De acordo com os resultados preliminares do estudo, 82,5% das entrevistadas eram negras (pretas e pardas), e a pesquisa também abrangeu mulheres do público LGBTQIAPN+ (Lésbicas, Gays, Bi, Trans, Queer/Questionando, Intersexo, Assexuais/Arromânticas/Agênero, Pan/Poli, Não-binárias e mais).
Dentre as principais necessidades apontadas pelas entrevistadas, a busca por um emprego formal foi mencionada por 57,5% das respostas. Além disso, foi constatado que 45% das mulheres possuíam ensino fundamental incompleto.
Um dado alarmante é que todas as mulheres que possuem ensino básico incompleto – correspondendo a 82,5% da amostra – relataram o desejo de voltar aos estudos e aprender uma nova profissão. No entanto, muitas delas enfrentam dificuldade para conciliar a busca por trabalho e os cuidados com os filhos, pois não possuem uma rede de apoio familiar. A situação social dessas mulheres muitas vezes não permite a matrícula em uma creche ou escola, o que inviabiliza a busca por um emprego.
Outra dificuldade mencionada pelas mulheres é a aparência física, já que por apresentarem características diferentes dos padrões considerados convencionais pela sociedade, elas enfrentam uma grande barreira para conseguir uma vaga de trabalho.
A falta de políticas públicas eficazes para promover a igualdade de gênero e o empoderamento econômico também contribui para a dificuldade dessas mulheres em encontrar estabilidade financeira, perpetuando um ciclo de desigualdade.
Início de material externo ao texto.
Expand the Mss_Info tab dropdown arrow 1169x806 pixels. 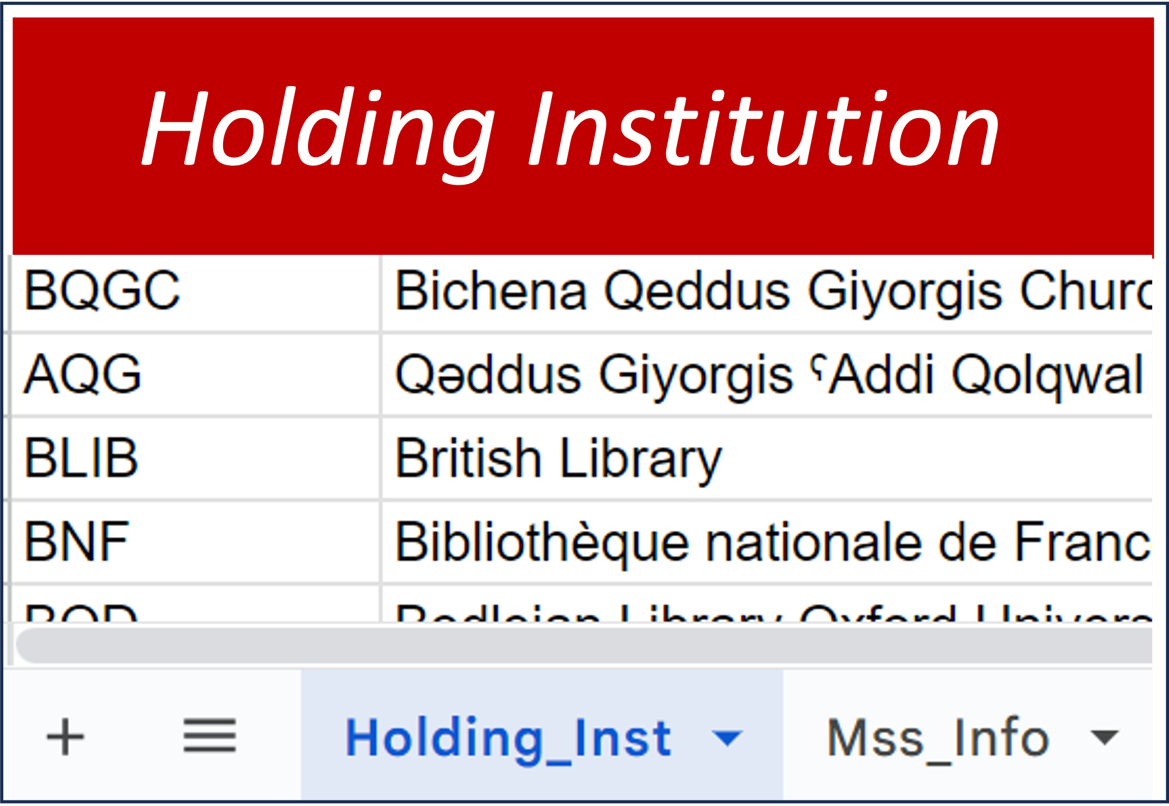point(1105,738)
Para combater essa realidade, o Projeto Menina-Moça, Mulher propõe oficinas de capacitação e geração de renda, a fim de preparar essas mulheres para o mercado de trabalho. Além disso, são oferecidas oficinas de empregabilidade para auxiliar na inserção no mercado.
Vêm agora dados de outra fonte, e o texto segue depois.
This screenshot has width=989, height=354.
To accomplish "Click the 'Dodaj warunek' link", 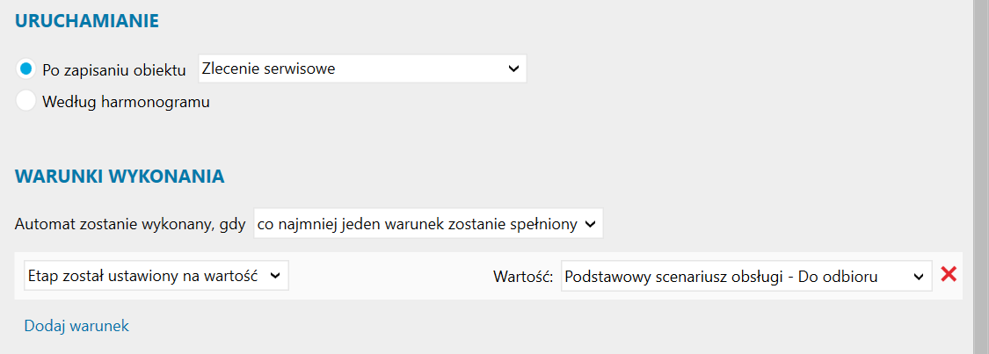I will [x=76, y=326].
“A educação é a porta de entrada e saída para a mudança da realidade apresentada”, afirmou Marília Brito, coordenadora das oficinas de capacitação e geração de renda e trabalho do projeto.
O programa atende jovens a partir de 12 anos no Rio de Janeiro, na Lapa, na Avenida Mem de Sá, 254, de segunda a sexta-feira. Além disso, conta com o apoio de instituições parceiras como a Associação Ressurgir, no Rio Comprido, e a Associação Filantrópica Arte Salva Vidas, no Caju.